In Istanbul, the Turkish government has been holding the Armenian Patriarchate hostage to use it for its own political ends.

The authorities used and abused whatever authority Patriarch Mutafian had by sending him to European capitals to lobby for Turkey’s admission into the European Union.While they were using his credibility, they cynically terrorized him as well, driving him into near catatonia. Indeed, bombs falling in the Patriarchate’s neighborhood and Hrant Dink’s assassination proved to be the straws that broke the camel’s back. And today, by forbidding the election of a new patriarch, their goal is to keep the status of the patriarchate in limbo.
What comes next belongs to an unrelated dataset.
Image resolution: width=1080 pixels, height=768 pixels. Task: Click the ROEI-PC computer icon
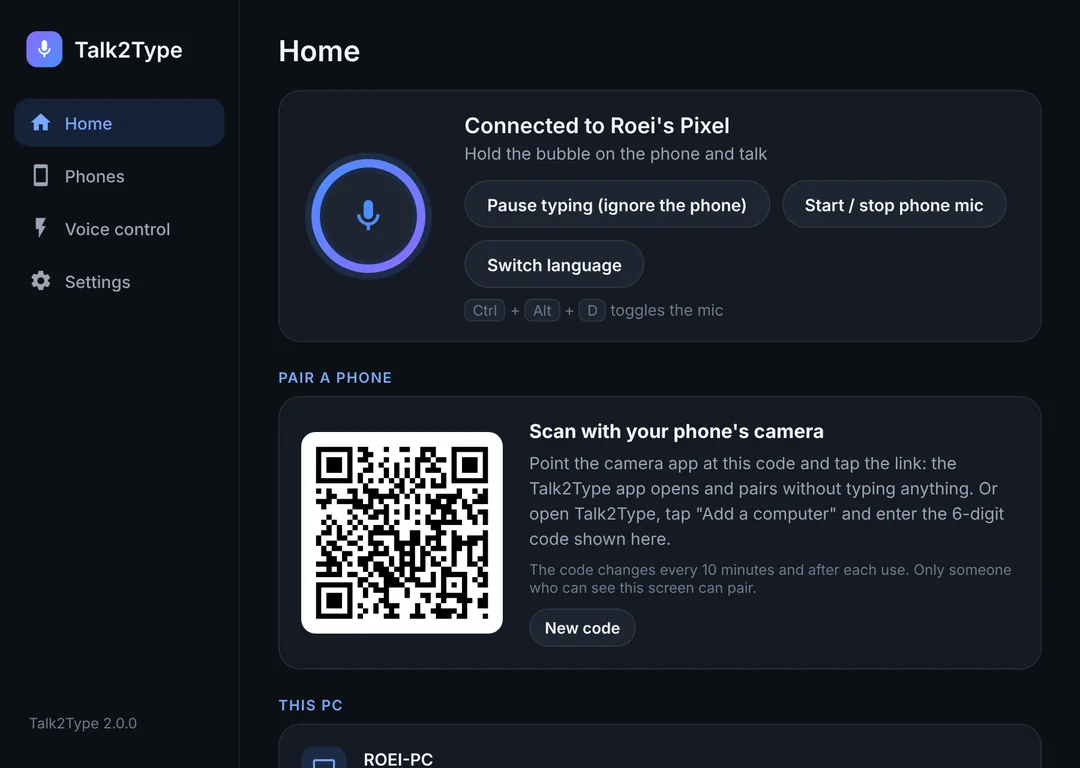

A different scenario has been playing out in Jerusalem, one of the political nerve centers of the world. After the loss of Archbishop Torkom Manoogian, the Brotherhood of St. James convened and elected Archbishop Aris Shirvanian as Locum Tenens. The aging and frail cleric knows as well as the other members of the brotherhood that the burdens of the Patriarchate are too heavy a responsibility.

Yet the Brotherhood could not manage its responsibilities properly with a wisdom commensurate to the awesome challenge that the Patriarchate is facing. Hopefully, come January 2013, a more circumspect outlook will enlighten the brotherhood in order to bring the most capable spiritual leader to the throne.

Here again, the Supreme Patriarch of the Armenian Church as well as the government of Armenia were kept in an observer position, in deference to the independence and the legal authority of the brotherhood, while all the powers in the region have been exerting their influence to bring an outcome in line with their political interests.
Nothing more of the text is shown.